CMOS TTL Saves The Day¶
Then 4000 series CMOS logic came out and all those issues I’ve described above just went away!
Everyone was pulling 7400 series chips and replacing them with 4000 series ones, and all the buggy projects were now working 100% reliably. The 4000 series were running from 12v and had a huge noise margin, and I rekon you could hear the massive sighs of relief from EE’s worldwide who’s jobs had just been saved in the nick of time.
Sadly it was too late for lots of EE’s like ‘Ray’ who had lost their first jobs because of 7400 series TTL :(
The Iron Ore Flow Guage¶
By comparison the radio-isotope iron ore flow gauge (https://patents.google.com/patent/US4205230) project I was assigned to, worked flawlessly with a NMOS National PACE 16 bit cpu and some small number of TTL such as quad tristate latches etc. I traveled to Port Hedland in Western Australia to install the prototype and watch the testing results. Nothing interfered with its operation, no nasty spikes affected it at all.

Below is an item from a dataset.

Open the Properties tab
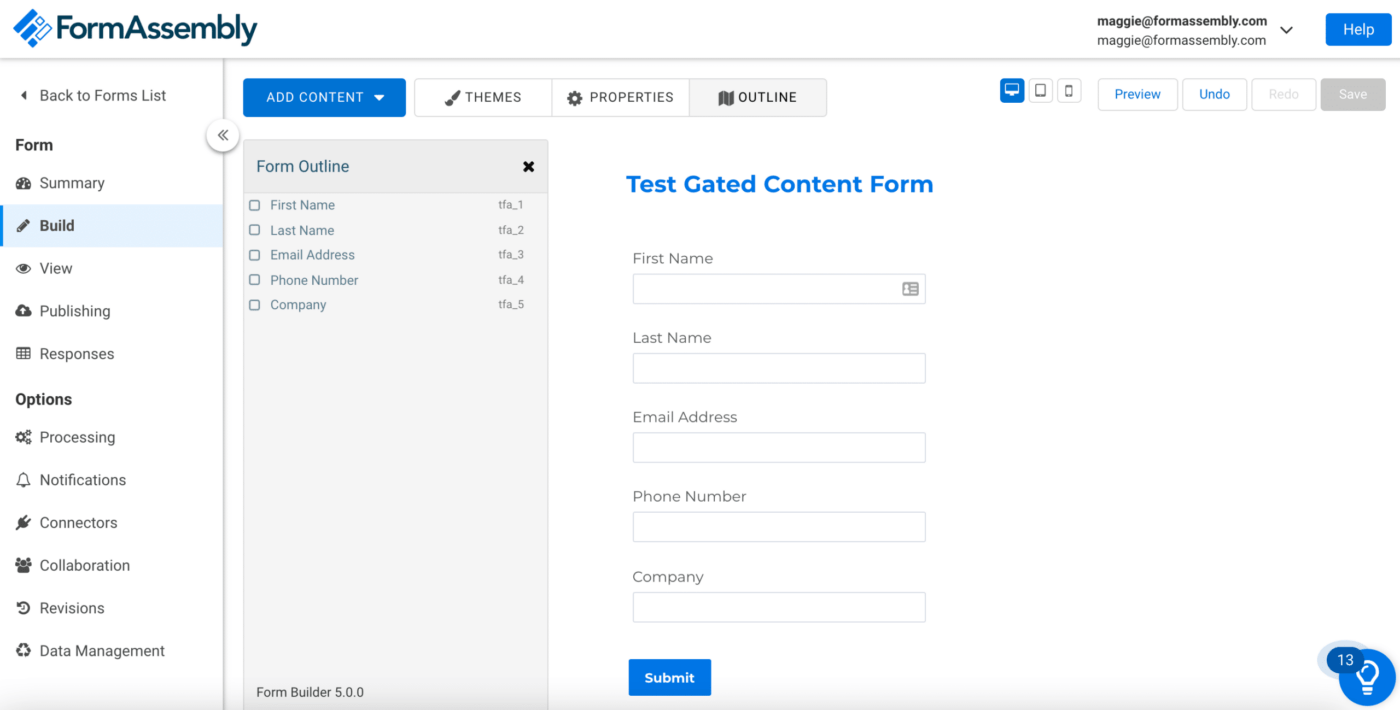This screenshot has width=1400, height=710. pyautogui.click(x=620, y=97)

Life Was Hard For a EE In Those Days¶
Life was hard in those days, the brilliant EE I was assigned to (who designed the ore flow guage ) was also sacked when he wouldn’t release the project for billing as it ‘wasn’t quite finished’ …
After he was gone, I lost interest in that company and resigned because too many outstanding EE’s I worked with had been sacked and I no longer enjoyed working for that company.